Reproduce the rows below with "Goal" substituted for every "Instruction", leaving everything else unchanged.

────────────────────

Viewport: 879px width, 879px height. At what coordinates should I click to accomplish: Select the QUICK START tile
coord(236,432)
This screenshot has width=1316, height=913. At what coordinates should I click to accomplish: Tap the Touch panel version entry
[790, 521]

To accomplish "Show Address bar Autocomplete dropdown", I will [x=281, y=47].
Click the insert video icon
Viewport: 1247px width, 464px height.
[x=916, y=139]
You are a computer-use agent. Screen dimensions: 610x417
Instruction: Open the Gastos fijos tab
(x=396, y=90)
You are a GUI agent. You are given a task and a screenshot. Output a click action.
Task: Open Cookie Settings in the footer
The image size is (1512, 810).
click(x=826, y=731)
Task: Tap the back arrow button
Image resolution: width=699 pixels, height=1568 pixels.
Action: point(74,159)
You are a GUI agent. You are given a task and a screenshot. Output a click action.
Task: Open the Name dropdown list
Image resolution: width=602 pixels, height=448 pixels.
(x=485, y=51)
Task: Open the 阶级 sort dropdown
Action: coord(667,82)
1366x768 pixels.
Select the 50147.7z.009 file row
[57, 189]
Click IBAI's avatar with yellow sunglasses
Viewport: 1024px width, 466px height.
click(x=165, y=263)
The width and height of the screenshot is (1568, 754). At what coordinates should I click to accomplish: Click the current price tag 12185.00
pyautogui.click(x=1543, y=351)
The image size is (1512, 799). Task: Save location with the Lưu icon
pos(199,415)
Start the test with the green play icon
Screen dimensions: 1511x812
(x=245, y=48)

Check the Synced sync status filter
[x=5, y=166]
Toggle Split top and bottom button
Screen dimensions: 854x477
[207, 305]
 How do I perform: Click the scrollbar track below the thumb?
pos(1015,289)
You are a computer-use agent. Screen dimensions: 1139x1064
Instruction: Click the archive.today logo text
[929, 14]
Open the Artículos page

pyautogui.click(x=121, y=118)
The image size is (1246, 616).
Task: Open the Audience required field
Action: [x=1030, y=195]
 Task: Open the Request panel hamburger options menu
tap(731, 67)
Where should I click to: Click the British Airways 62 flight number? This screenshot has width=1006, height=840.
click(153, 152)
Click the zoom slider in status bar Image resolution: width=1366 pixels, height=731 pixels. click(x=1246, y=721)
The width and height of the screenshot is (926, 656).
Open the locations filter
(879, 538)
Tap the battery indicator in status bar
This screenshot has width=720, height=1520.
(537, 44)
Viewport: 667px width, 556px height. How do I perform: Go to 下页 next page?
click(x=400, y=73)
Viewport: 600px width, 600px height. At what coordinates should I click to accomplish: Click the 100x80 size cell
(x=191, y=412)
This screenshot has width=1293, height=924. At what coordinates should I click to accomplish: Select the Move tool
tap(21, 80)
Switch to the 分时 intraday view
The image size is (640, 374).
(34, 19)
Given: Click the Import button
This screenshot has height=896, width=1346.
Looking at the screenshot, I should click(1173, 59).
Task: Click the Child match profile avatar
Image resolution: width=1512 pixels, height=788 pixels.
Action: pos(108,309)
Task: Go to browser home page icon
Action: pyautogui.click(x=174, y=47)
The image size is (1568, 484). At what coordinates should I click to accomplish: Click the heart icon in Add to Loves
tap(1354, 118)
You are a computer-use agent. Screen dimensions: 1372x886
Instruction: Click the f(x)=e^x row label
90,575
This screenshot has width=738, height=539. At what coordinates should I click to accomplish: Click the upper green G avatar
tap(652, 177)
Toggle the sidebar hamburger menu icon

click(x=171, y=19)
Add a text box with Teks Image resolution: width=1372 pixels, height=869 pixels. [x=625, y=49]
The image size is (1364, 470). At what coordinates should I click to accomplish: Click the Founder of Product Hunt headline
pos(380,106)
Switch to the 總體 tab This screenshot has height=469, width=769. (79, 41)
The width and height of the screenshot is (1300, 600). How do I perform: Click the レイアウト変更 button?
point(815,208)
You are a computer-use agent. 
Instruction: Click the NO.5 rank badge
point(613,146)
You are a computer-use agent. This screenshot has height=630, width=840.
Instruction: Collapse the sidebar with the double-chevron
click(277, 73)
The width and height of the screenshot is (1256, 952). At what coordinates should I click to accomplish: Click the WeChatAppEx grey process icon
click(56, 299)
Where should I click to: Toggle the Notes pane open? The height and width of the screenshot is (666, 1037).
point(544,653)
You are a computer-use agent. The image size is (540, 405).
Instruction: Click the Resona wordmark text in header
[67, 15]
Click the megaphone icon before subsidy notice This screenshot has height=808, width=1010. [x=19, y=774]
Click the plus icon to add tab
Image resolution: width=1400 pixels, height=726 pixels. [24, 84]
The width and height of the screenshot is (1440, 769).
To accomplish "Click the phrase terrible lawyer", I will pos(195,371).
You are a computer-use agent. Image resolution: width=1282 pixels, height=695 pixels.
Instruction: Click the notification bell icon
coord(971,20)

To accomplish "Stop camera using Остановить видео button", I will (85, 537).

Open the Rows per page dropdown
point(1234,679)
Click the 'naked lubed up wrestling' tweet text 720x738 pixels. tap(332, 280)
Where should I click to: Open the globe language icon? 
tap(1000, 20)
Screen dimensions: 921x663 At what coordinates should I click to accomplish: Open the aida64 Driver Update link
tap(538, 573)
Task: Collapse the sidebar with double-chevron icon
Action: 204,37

────────────────────

- THE COMPLETED TASK
Viewport: 879px width, 879px height. At what coordinates should I click to accomplish: Select the QUICK START tile
coord(236,432)
This screenshot has width=1316, height=913. At what coordinates should I click to accomplish: Tap the Touch panel version entry
[790, 521]

To accomplish "Show Address bar Autocomplete dropdown", I will [x=281, y=47].
Click the insert video icon
Viewport: 1247px width, 464px height.
[x=916, y=139]
You are a computer-use agent. Screen dimensions: 610x417
Goal: Open the Gastos fijos tab
(x=396, y=90)
You are a GUI agent. You are given a task and a screenshot. Output a click action.
Task: Open Cookie Settings in the footer
The image size is (1512, 810).
click(x=826, y=731)
Task: Tap the back arrow button
Image resolution: width=699 pixels, height=1568 pixels.
Action: point(74,159)
You are a GUI agent. You are given a task and a screenshot. Output a click action.
Task: Open the Name dropdown list
Image resolution: width=602 pixels, height=448 pixels.
(x=485, y=51)
Task: Open the 阶级 sort dropdown
Action: coord(667,82)
1366x768 pixels.
Select the 50147.7z.009 file row
[57, 189]
Click IBAI's avatar with yellow sunglasses
Viewport: 1024px width, 466px height.
click(x=165, y=263)
The width and height of the screenshot is (1568, 754). At what coordinates should I click to accomplish: Click the current price tag 12185.00
pyautogui.click(x=1543, y=351)
The image size is (1512, 799). Task: Save location with the Lưu icon
pos(199,415)
Start the test with the green play icon
Screen dimensions: 1511x812
(x=245, y=48)

Check the Synced sync status filter
[x=5, y=166]
Toggle Split top and bottom button
Screen dimensions: 854x477
[207, 305]
 How do I perform: Click the scrollbar track below the thumb?
pos(1015,289)
You are a computer-use agent. Screen dimensions: 1139x1064
Goal: Click the archive.today logo text
[929, 14]
Open the Artículos page

pyautogui.click(x=121, y=118)
The image size is (1246, 616).
Task: Open the Audience required field
Action: [x=1030, y=195]
 Task: Open the Request panel hamburger options menu
tap(731, 67)
Where should I click to: Click the British Airways 62 flight number? This screenshot has width=1006, height=840.
click(153, 152)
Click the zoom slider in status bar Image resolution: width=1366 pixels, height=731 pixels. click(x=1246, y=721)
The width and height of the screenshot is (926, 656).
Open the locations filter
(879, 538)
Tap the battery indicator in status bar
This screenshot has width=720, height=1520.
(537, 44)
Viewport: 667px width, 556px height. How do I perform: Go to 下页 next page?
click(x=400, y=73)
Viewport: 600px width, 600px height. At what coordinates should I click to accomplish: Click the 100x80 size cell
(x=191, y=412)
This screenshot has width=1293, height=924. At what coordinates should I click to accomplish: Select the Move tool
tap(21, 80)
Switch to the 分时 intraday view
The image size is (640, 374).
(34, 19)
Given: Click the Import button
This screenshot has height=896, width=1346.
Looking at the screenshot, I should click(1173, 59).
Task: Click the Child match profile avatar
Image resolution: width=1512 pixels, height=788 pixels.
Action: pos(108,309)
Task: Go to browser home page icon
Action: pyautogui.click(x=174, y=47)
The image size is (1568, 484). At what coordinates should I click to accomplish: Click the heart icon in Add to Loves
tap(1354, 118)
You are a computer-use agent. Screen dimensions: 1372x886
Goal: Click the f(x)=e^x row label
90,575
This screenshot has width=738, height=539. At what coordinates should I click to accomplish: Click the upper green G avatar
tap(652, 177)
Toggle the sidebar hamburger menu icon

click(x=171, y=19)
Add a text box with Teks Image resolution: width=1372 pixels, height=869 pixels. [x=625, y=49]
The image size is (1364, 470). At what coordinates should I click to accomplish: Click the Founder of Product Hunt headline
pos(380,106)
Switch to the 總體 tab This screenshot has height=469, width=769. (79, 41)
The width and height of the screenshot is (1300, 600). How do I perform: Click the レイアウト変更 button?
point(815,208)
You are a computer-use agent. 
Goal: Click the NO.5 rank badge
point(613,146)
You are a computer-use agent. This screenshot has height=630, width=840.
Goal: Collapse the sidebar with the double-chevron
click(277, 73)
The width and height of the screenshot is (1256, 952). At what coordinates should I click to accomplish: Click the WeChatAppEx grey process icon
click(56, 299)
Where should I click to: Toggle the Notes pane open? The height and width of the screenshot is (666, 1037).
point(544,653)
You are a computer-use agent. The image size is (540, 405).
Goal: Click the Resona wordmark text in header
[67, 15]
Click the megaphone icon before subsidy notice This screenshot has height=808, width=1010. [x=19, y=774]
Click the plus icon to add tab
Image resolution: width=1400 pixels, height=726 pixels. [24, 84]
The width and height of the screenshot is (1440, 769).
To accomplish "Click the phrase terrible lawyer", I will pos(195,371).
You are a computer-use agent. Image resolution: width=1282 pixels, height=695 pixels.
Goal: Click the notification bell icon
coord(971,20)

To accomplish "Stop camera using Остановить видео button", I will (85, 537).

Open the Rows per page dropdown
point(1234,679)
Click the 'naked lubed up wrestling' tweet text 720x738 pixels. tap(332, 280)
Where should I click to: Open the globe language icon? 
tap(1000, 20)
Screen dimensions: 921x663 At what coordinates should I click to accomplish: Open the aida64 Driver Update link
tap(538, 573)
Task: Collapse the sidebar with double-chevron icon
Action: 204,37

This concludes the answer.